Volume 1 - The ever-changing journey of my grief

I have learned that my journey with my grief is an ever-changing, and certainly not a linear, one. Believe me, I used to have so many ideas about how my grief was going to be; for example, I used to think that at first I would feel very low and then gradually feel better and better in myself or that at first I would cry an awful lot and then gradually cry less until eventually I would stop crying.

'I have learned that my journey with my grief is an every-changing, and certainly not a linear, one'

But the truth was that I would sometimes feel very forlorn and sometimes feel a little better and sometimes feel good but that there was no particular order in which these changing feelings would occur. Sometimes I would have a very mournful day followed by a really good day followed by a very tearful day followed by an okay day.

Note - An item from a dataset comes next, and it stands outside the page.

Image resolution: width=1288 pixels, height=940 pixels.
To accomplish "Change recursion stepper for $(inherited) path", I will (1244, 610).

And sometimes I would experience all of the feelings from very low to very high all on the same day or even all of them within one hour.

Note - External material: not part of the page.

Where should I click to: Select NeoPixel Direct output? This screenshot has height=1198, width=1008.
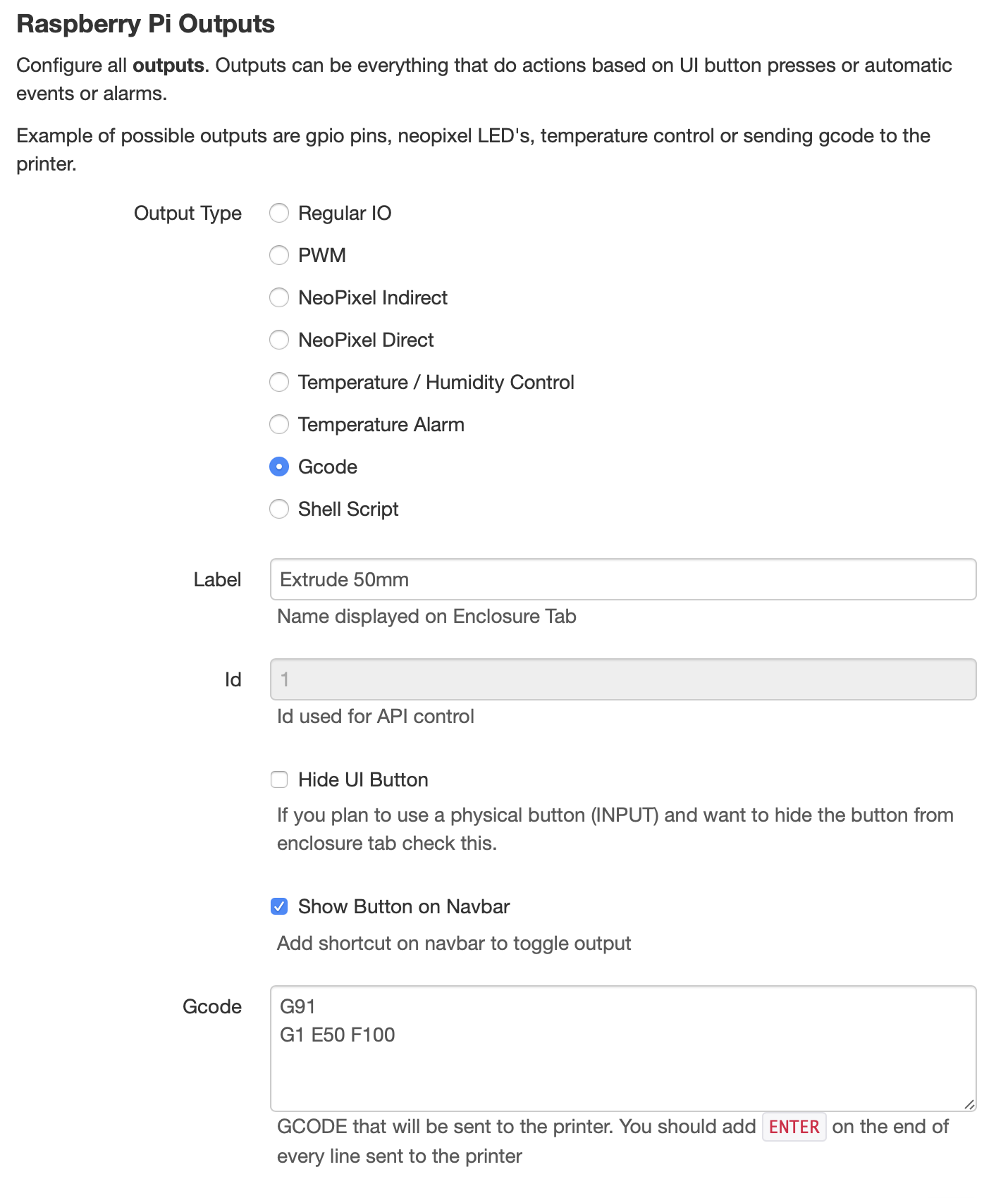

'Sometimes I would experience all of the feelings, from very low to very high, all on the same day' 

I realise that there has been a little bit of a linear process in the sense that I do have fewer very down days now than I used to have in the immediate aftermath of Paul’s passing. But most of the process is up and down, back and forth, ever-changing and certainly not linear. It never ceases to astonish me.

'Those feelings will pass and there will be different and better feelings somewhere along the way'

And there is so much comfort in knowing this because I do know now that when I am feeling very wistful or a little bit panicked about the future or anxious because Paul is not here, those feelings will pass and there will be different and better feelings somewhere along the way. And I would love you to get some comfort from knowing this too. 

'I would love you to get some comfort from knowing this too'

We want to thank Melanie for kindly sharing her words with us. We will be posting more of Melanie’s writing throughout the next few weeks here on the Community News Blog. The Community is a place where anyone who has been affected by cancer can talk openly with others who may have been in a similar situation. Our ‘Bereaved spouses and partners group, as well as our Bereaved family and friends’ group, are safe spaces dedicated to providing support to those who have lost loved ones to cancer.

Anonymous
  • FormerMember
    FormerMember

    Thankyou for that Melanie, it's very reassuring that what I'm feeling is very similar to you and that it's 'normal'. I only lost my husband to an aggressive kidney cancer in August, 5 months after diagnosis. We had very little sign anything was wrong at all until mid-February. My daughter and I nursed him at home until he passed away with the help in his last week of hospice at home. Now we are all, as a family, trying to process the whole 5 months as we had no time to do that during his illness, as it was all so quick.

  • Thank you for sharing this. It's just over 9 weeks since I lost my husband  46 years after we started going out and less than three months after his diagnosis  Your words make me realise that I'm not going mad and what I'm going through is normal. 

  • Thank you for sharing this- now I know I'm not going mad. It's just over 9 weeks since I lost my husband after 46 years of being a couple, less than three months after his diagnosis. I find myself in a place I never wanted to be, made even harder by the situation with Covid. 

  • FormerMember
    FormerMember

    Thank you Melanie. Your words make sense to me. I worry I am crying too much (ie every day, sometimes several bouts) but I lost my lovely mum in July (I tell myself “she was 98 and had dementia, so it was time” as if there’s something wrong with my grieving), and my dear dear sister (65) in September-she was 1 year younger than me, my childhood companion, almost felt like a twin....)...

    When I cry I feel some relief afterwards and a bit of clarity, but I still judge myself... “I ought to be moving on...”. Sometimes I can’t bear that I wake with the pain every day... if I knew it was “normal” it would give me some reassurance....

    Suesbro

  • Thank you Melanie. It's often very difficult to put feelings into words . You have explained exactly how I feel. I lost my husband in October.